What does their retraction signify? That the image has shifted entirely to the side of economic power. And that nothing is ever put up for us to see (the naked baby) without an aim to see something else (the dressed and dressing parents). That the advertising image is the very model of the ricochet-image, the image just to see. Like in poker. Thanks to the reaction of an English lobby, something unexpected from England has become visible. The cultural proposal (this article) and the ideological campaign (the English reaction) are no longer anything more than the natural means whereby a new piece of information comes to light. What information? That henceforth, the ideological components of the market must be taken into account. 
For it was clearly too hasty when people spoke about the “end of ideologies,” on the pretext that they haven’t been making much noise over the past ten years. It’s because they too needed to be (re)constituted as values, on a “secondary market” internal to the primary one. That’s nothing new, it will be said quite rightly. Because the new strategy of Benetton is elsewhere. It does not consist, for example, in simply billboarding an ideological line that corresponds to the firm conviction of Lucian himself (the playful anti-racism of United Colors). On the contrary, it lies in the quest for a subtle dissensus, an internal limit to collective convictions (and conventions).

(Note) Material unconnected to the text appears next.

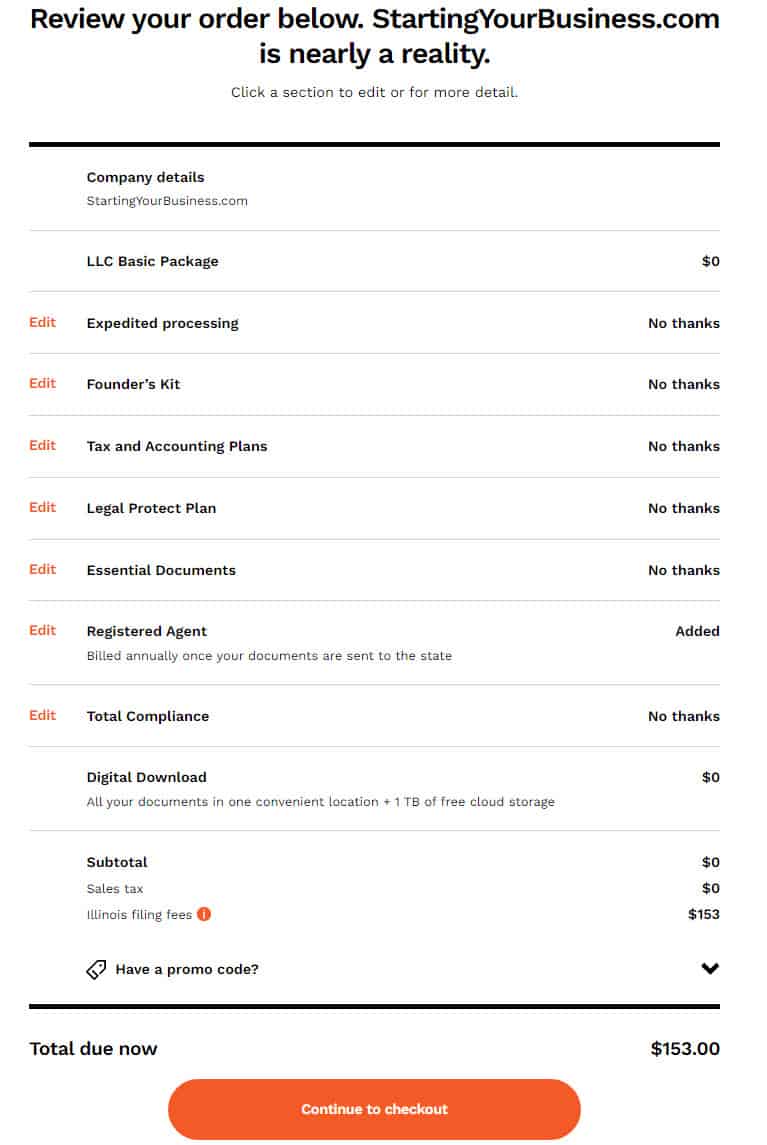Open the Company details section
This screenshot has height=1145, width=767.
[146, 177]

Small but provocative details (the horns on the little black devil next to the blond angel) are the springboards in the quest for finer, more precise information about ideology. No longer the hard-bitten, doctrinaire ideology that can’t sell anything more (and disgusts people instead), but the “lived experience” of ideology, its intimate blurring, its changing borders, its facile contradictions. In this sense, Benetton is like the devil’s advocate (that’s the final meaning of the “did-you-guess-who?” trick), testing us for the temptation to think something else, the impulse to thing the contrary of what we claim to think.
In a period where contradiction is no longer the motor of anything, the compromise formation that Freudians know so well risks becoming the major trope of social communication. Just as negotiation stands every chance of becoming the nerve-centre of economic war. And just as economic war looks poised to take over, all by itself, for the defunct march of history. 

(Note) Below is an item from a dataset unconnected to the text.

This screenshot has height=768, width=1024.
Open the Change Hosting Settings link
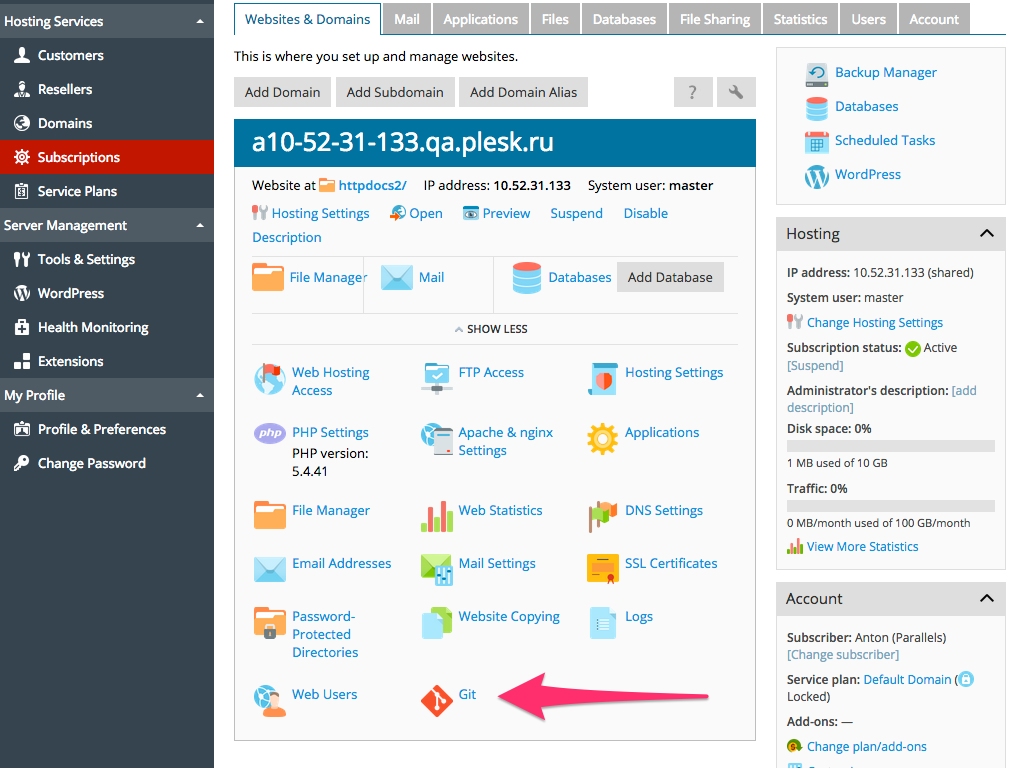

It’s in this sense, to conclude, that the message of the ad is political. The auto-regulation of society, its free-wheeling interactivity, are the service that advertising (writ large) renders to the market economy (writ very large) and to its wars of the third kind. It’s an entirely free service, carried out on the eye and for the eye. Which claims (or prefers) to know nothing about the hand that guides it. It just blinks its pretty lashes. Should it be taken on its word? 
In any case, we’ll never be miscreants enough for its taste.